*** 1/2 MICHELLE SHOCKED, “Arkansas Traveler” <i> Mercury</i>
Travel is a waste if the feet move but the mind stands still. On her fourth album, Shocked goes searching for musical folkways by recruiting 14 different star-studded, tradition-minded ad-hoc bands in 13 different cities and towns. It could have been a recipe for genre-hopping gimmickry, but Shocked travels with purpose.
She’s not just out to join the likes of Doc Watson, Taj Mahal, Pops Staples, Gatemouth Brown, Alison Krauss and Hothouse Flowers for a sampling of their respective idioms. Instead, her songs raise fundamental questions about how communities cohere, how culture and personal experience get passed along and what the musician’s role in that might be.

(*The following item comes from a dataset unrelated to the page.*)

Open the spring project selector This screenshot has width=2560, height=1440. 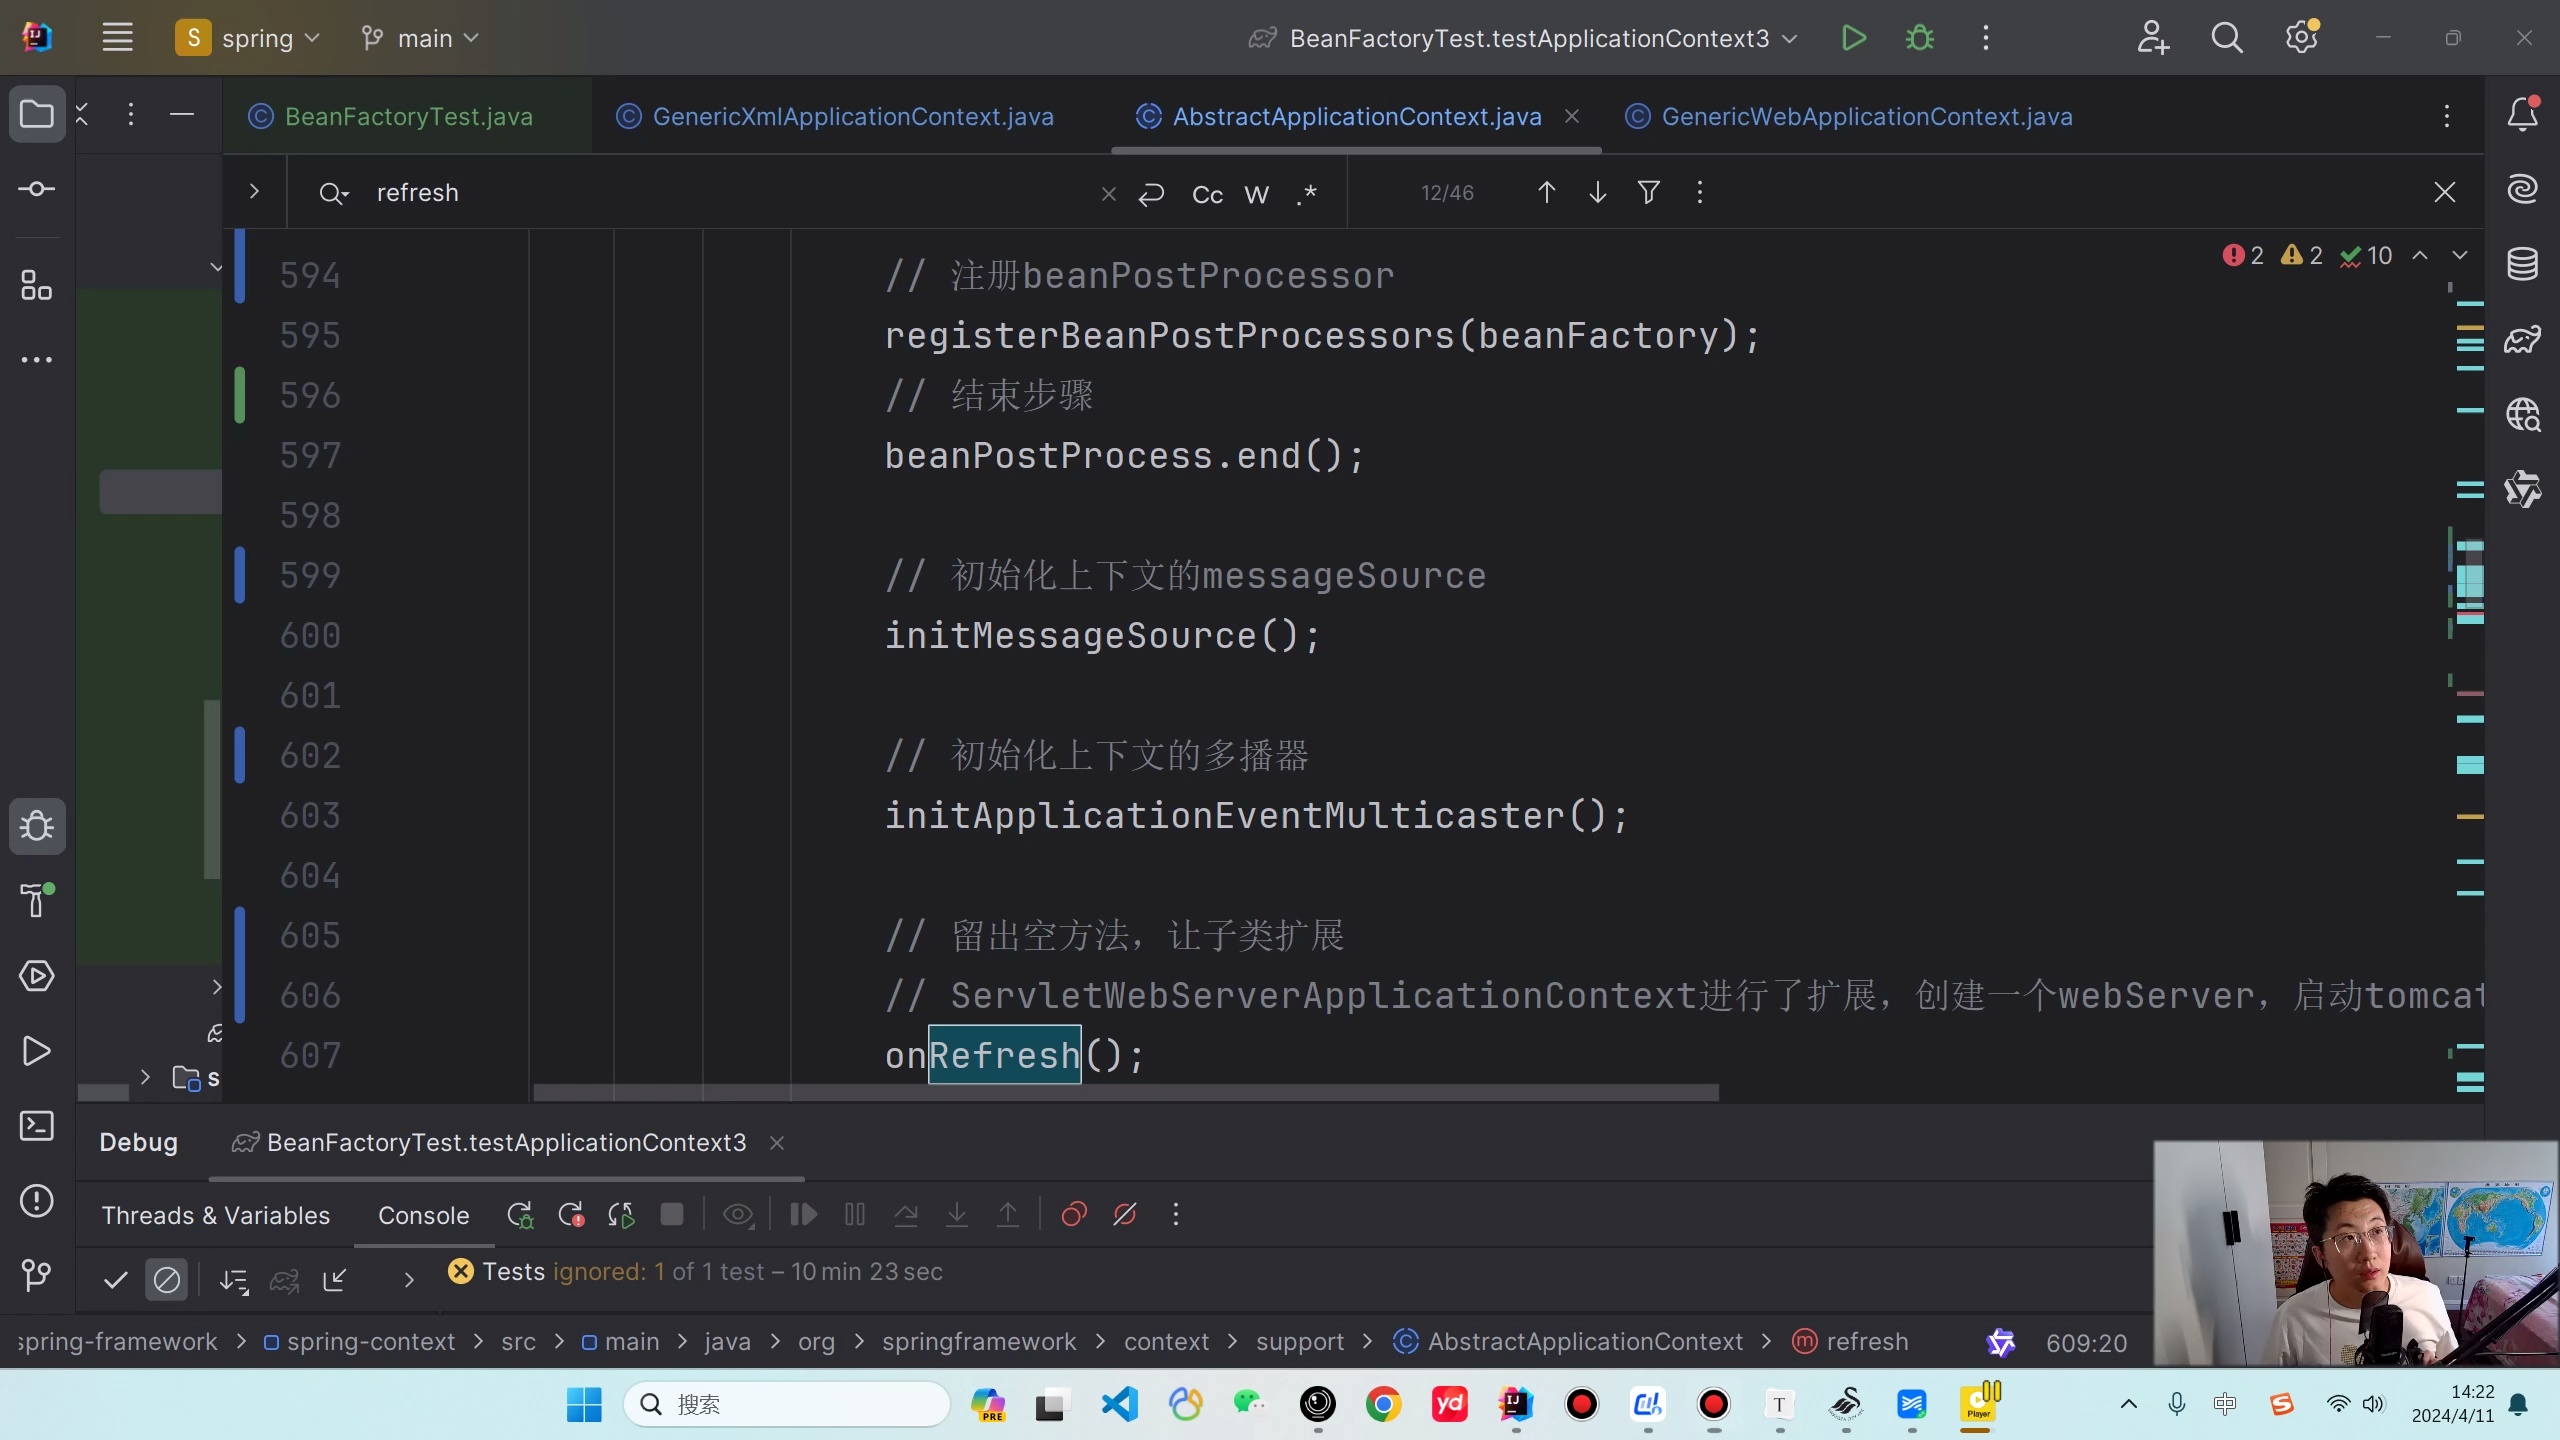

The journey proceeds out of modern confusion as Shocked, playing fetching contemporary folk-pop, traverses Los Angeles’ urban grid in “Come a Long Way,” making little sense of its disconnected, unstable jumble. Forthwith, she lets geography and style take her to earlier times and smaller, simpler places, the better to think things through.
Avoiding nostalgic bliss, Shocked remains alert to the fundamental sadness of life, as well as the racism and sexual double standards woven into the traditions she explores. But in her travels she never loses sight of the need for humor and fun, the value of storytelling and the sheer pleasure that comes when great players start fiddlin’ around.
New albums are rated on a scale of one star (poor) to four stars (excellent).